Writer/director Christophe Honoré's On a Magical Night applies a fanciful framework to the potentially heartbreaking story of a marriage in crisis. Longtime married couple Maria (Chiara Mastroianni) and Richard (Benjamin Bolay) face their turning point when Richard learns that Maria has been having an affair—and furthermore, that this was just the latest in a long string of affairs, and that she doesn't feel particularly guilty about it. Needing time to clear her head, Maria heads out to stay at the hotel across the street from their Paris apartment, beginning a night of strange and unexpected visitations.
As those visitations begin—with the 23-year-old version of Richard (Vincent Lacoste) appearing in Maria's room—the initial vibe of On a Magical Night is something akin to A Christmas Carol. Maria gets a chance to consider the person she was when she first met her husband 25 years earlier, and how she became the person she is now. Mastroianni has fun with her performance—it's not often that a woman gets to play the inveterate philanderer, let alone one who doesn't understand what the big deal is about marital fidelity—while Honoré crafts memorable moments like Maria and Richard addressing each other from opposite sides of a snowy miniaturized version of their street.
The Dickens parallel quickly breaks down, however, as more apparitions join the party. Along comes Irène (Camille Cottin), Richard's long-ago first love, to share the story of what Richard gave up to marry Maria. But instead of simply becoming a figure to serve Maria's moral self-inquiry, this Irène soon shows a will of her own, heading across the street to see if it's not too late to have a life with Richard. Then Richard himself gets to ponder whether he believes his marriage can, or even should, be salvaged. The serious meditations in the scenes between Irène and the older Richard bump oddly against sequences that feel more like farce, including the abrupt arrival of every one of Maria's previous lovers at the same time.

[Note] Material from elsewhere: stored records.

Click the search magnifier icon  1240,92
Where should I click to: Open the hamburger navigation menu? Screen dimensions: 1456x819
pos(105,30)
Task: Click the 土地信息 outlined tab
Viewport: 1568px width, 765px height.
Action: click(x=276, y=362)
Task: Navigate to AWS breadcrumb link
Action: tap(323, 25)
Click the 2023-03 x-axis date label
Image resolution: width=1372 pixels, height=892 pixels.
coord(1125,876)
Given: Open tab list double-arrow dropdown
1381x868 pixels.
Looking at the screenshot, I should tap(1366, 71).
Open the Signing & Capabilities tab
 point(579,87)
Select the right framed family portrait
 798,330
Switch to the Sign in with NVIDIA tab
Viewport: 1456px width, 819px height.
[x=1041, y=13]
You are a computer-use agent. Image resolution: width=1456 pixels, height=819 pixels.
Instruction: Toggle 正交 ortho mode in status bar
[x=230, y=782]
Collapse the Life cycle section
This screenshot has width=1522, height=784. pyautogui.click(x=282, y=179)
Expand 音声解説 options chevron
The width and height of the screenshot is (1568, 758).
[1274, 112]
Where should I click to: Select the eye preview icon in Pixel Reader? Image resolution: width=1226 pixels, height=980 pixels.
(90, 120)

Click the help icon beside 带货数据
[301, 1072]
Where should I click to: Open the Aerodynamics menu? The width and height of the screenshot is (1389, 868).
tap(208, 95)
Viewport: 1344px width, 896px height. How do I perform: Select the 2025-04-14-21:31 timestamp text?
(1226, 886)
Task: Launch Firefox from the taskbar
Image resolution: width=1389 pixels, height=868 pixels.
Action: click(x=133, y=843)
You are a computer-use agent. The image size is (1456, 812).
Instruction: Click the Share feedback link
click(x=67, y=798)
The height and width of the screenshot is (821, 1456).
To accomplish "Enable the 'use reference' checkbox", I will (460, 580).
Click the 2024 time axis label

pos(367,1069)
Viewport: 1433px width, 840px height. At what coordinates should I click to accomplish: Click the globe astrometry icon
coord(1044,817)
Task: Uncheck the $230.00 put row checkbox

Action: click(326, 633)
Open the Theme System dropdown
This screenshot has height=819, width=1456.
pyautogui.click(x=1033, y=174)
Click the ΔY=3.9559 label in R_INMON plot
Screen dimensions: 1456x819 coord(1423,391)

It's not that On a Magical Night doesn't have some wise things to say about the evolution of a romantic relationship over the years, including the role of nostalgia and the challenge of getting past an infidelity when someone wonders, "How can we talk about anything else now?" Honoré simply sacrifices focus to let his imagination run wild. As charming as his story is in individual moments, the lessons of a dream don't matter without a sense of who needs to learn them in the real world.
Also Opening This Week
Up from the Streets – New Orleans: The City of Music
[SLFSatHome.org, May 15]
There's a fine line between a documentary that strives to be comprehensive and one that ends up feeling overstuffed, and director Michael Murphy manages just to stay on the positive side of that line. Jazz trumpeter and Spike Lee film composer Terence Blanchard narrates an overview of The Big Easy's musical legacy that begins with the city's unique status as a mixing place for French, Spanish, African, Native American and Caribbean cultures, and how the mixture of those cultures' musical traditions gave birth to a peculiarly American art form. Most of what follows involves taking a few minutes each to pay respects to multiple influential figures from New Orleans—Louis Armstrong, Professor Longhair, Fats Domino, Earl King, Allen Toussaint—with commentary by contemporary musicians like Keith Richards, Wynton Marsalis and Harry Connick, Jr. There's not much chance to get into depth about any of them, but when lined up end to end—accompanied by plenty of performances of the amazing songs they left behind—you get a solid lesson in what makes this one place so significant in the history of American music.